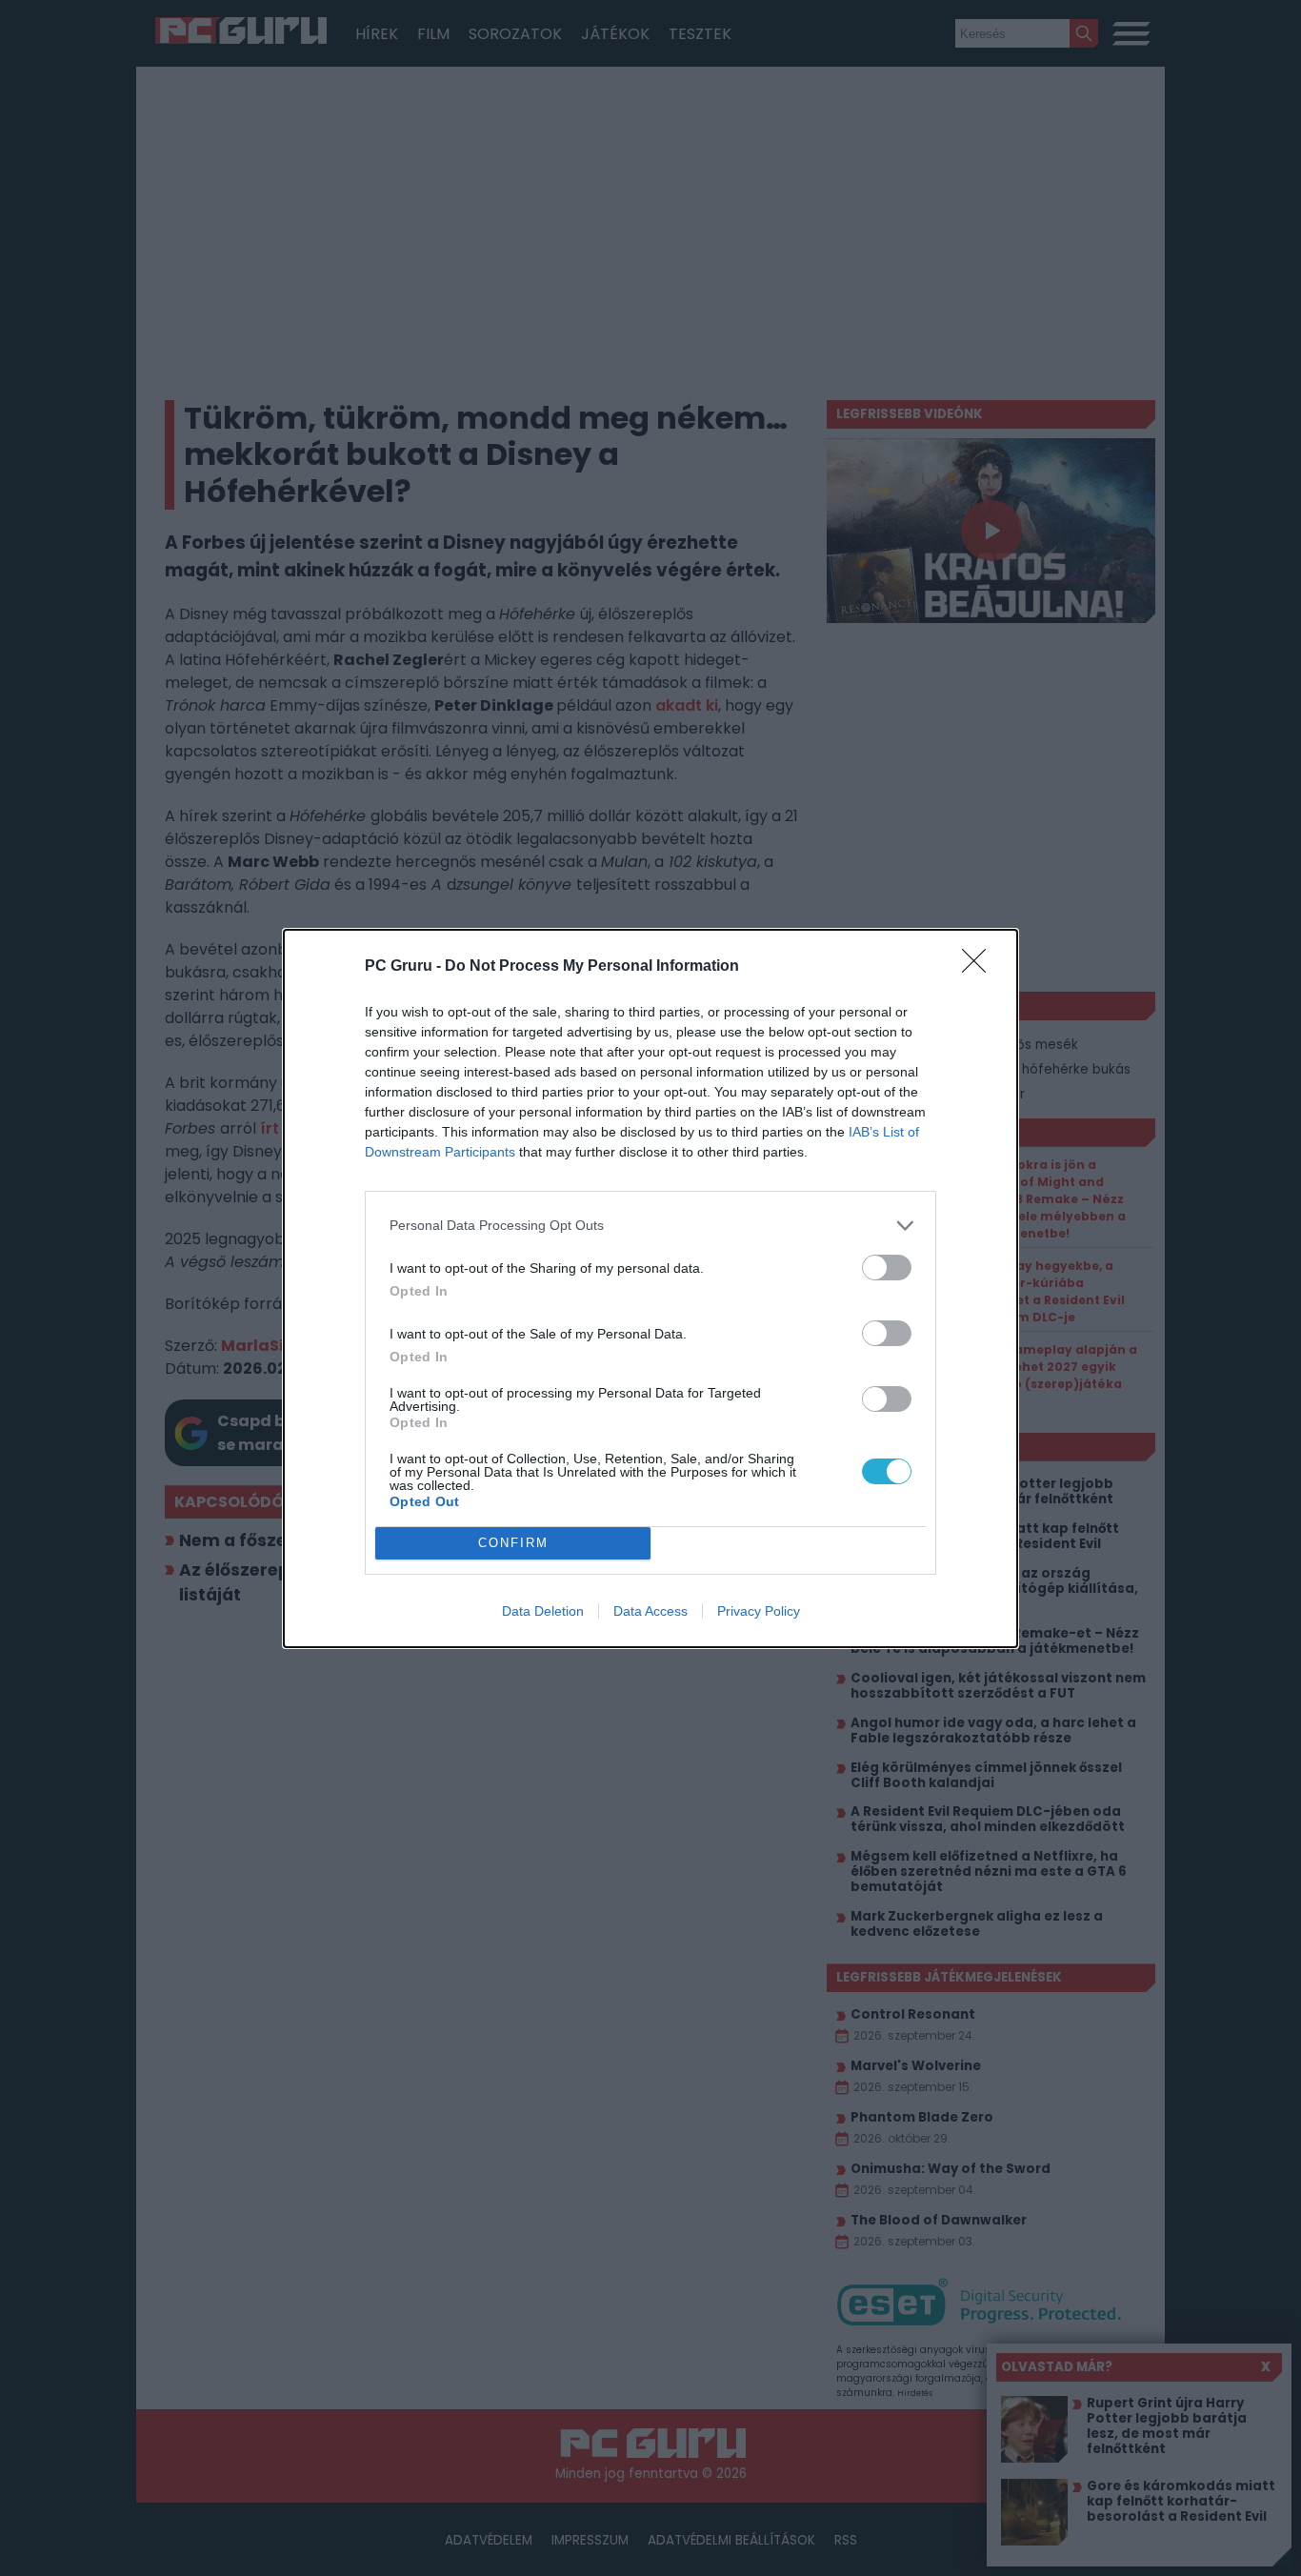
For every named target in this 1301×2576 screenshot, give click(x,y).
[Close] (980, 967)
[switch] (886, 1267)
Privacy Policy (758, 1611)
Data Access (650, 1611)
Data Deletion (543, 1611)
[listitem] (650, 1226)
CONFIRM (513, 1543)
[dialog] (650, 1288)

********

Could you repeat all of the entries exactly, without any of the images?

-- RESULT --
For every named target in this 1301×2576 screenshot, give click(x,y).
[Close] (980, 967)
[switch] (886, 1267)
Privacy Policy (758, 1611)
Data Access (650, 1611)
Data Deletion (543, 1611)
[listitem] (650, 1226)
CONFIRM (513, 1543)
[dialog] (650, 1288)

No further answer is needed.